[Data extracted from a collection]

::::

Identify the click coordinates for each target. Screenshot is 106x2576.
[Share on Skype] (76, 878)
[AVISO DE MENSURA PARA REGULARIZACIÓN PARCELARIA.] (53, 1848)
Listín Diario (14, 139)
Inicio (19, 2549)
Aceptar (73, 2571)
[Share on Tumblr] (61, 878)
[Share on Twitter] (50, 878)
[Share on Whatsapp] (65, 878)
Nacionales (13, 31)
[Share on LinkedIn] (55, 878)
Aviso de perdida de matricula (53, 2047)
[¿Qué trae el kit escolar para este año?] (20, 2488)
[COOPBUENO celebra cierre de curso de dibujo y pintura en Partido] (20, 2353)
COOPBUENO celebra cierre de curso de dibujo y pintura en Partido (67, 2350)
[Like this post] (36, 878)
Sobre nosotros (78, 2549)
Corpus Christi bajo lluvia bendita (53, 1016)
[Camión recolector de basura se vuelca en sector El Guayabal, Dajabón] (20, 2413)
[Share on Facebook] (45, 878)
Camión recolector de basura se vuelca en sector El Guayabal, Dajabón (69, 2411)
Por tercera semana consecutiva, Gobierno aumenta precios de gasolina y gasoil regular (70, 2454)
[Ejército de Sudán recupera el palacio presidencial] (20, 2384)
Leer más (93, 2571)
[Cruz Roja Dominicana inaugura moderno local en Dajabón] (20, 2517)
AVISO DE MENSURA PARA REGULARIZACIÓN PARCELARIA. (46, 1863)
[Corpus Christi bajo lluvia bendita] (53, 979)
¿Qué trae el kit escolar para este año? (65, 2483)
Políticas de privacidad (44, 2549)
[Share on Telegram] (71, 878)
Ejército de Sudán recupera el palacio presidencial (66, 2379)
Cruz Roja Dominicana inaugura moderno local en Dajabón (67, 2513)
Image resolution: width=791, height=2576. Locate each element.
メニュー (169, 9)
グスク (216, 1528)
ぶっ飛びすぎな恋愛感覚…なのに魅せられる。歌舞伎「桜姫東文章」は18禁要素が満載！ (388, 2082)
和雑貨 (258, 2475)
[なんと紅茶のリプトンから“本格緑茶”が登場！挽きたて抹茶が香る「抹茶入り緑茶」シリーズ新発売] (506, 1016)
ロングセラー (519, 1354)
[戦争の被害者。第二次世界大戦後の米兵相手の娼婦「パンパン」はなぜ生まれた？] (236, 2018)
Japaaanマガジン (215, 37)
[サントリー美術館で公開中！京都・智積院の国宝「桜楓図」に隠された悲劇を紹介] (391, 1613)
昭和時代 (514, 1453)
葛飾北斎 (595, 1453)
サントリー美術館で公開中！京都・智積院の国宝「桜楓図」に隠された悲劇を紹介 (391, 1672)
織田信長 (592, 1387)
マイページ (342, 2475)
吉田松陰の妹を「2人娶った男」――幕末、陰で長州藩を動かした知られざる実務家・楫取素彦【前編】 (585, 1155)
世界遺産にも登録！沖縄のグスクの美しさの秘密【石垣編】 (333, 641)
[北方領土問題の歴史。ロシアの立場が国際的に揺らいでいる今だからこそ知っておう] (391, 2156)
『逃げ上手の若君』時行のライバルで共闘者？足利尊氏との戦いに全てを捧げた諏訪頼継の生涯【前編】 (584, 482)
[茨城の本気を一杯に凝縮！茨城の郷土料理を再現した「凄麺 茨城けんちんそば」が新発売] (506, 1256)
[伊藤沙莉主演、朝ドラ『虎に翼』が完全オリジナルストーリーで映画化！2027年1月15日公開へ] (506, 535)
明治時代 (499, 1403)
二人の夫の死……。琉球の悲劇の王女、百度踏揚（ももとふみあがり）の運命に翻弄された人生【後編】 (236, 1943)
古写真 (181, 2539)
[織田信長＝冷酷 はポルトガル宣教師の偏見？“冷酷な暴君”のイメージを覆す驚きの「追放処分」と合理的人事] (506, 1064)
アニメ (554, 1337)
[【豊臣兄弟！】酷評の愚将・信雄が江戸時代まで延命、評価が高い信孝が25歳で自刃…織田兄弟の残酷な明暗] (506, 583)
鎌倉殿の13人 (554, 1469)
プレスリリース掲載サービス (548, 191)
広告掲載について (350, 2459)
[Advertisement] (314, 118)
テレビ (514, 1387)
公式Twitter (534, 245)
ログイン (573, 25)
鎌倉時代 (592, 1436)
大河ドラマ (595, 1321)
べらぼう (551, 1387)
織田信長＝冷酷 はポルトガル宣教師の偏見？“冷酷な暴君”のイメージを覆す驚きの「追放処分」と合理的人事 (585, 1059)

::::

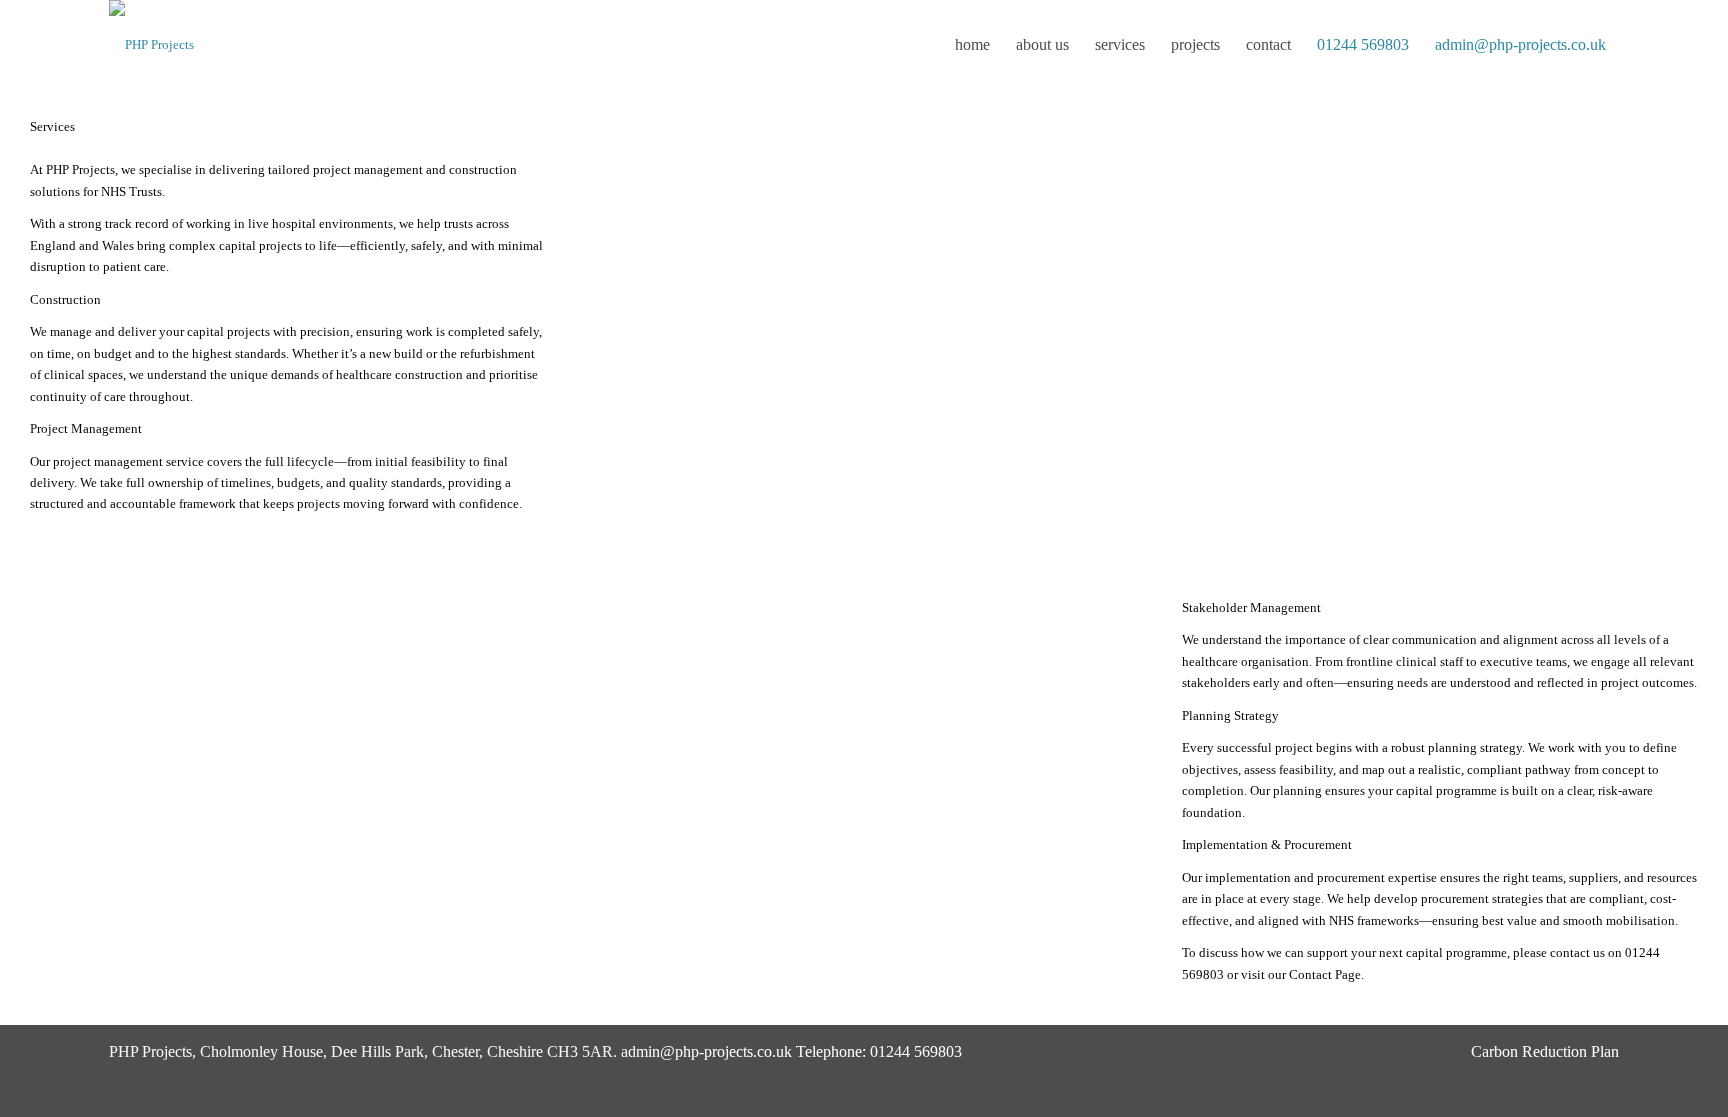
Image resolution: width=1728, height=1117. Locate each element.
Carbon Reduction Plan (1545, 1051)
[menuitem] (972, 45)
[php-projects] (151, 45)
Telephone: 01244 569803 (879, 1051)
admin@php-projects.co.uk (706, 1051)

::::

GOAL OF THE EXERCISE
Could you restate, word for word, the lines above from the one with "Políticas de privacidad (44, 2549)" to the one with "ぶっ飛びすぎな恋愛感覚…なのに魅せられる。歌舞伎「桜姫東文章」は18禁要素が満載！ (388, 2082)", both included?

YOUR SOLUTION
Políticas de privacidad (44, 2549)
[Share on Telegram] (71, 878)
Ejército de Sudán recupera el palacio presidencial (66, 2379)
Cruz Roja Dominicana inaugura moderno local en Dajabón (67, 2513)
Image resolution: width=791, height=2576. Locate each element.
メニュー (169, 9)
グスク (216, 1528)
ぶっ飛びすぎな恋愛感覚…なのに魅せられる。歌舞伎「桜姫東文章」は18禁要素が満載！ (388, 2082)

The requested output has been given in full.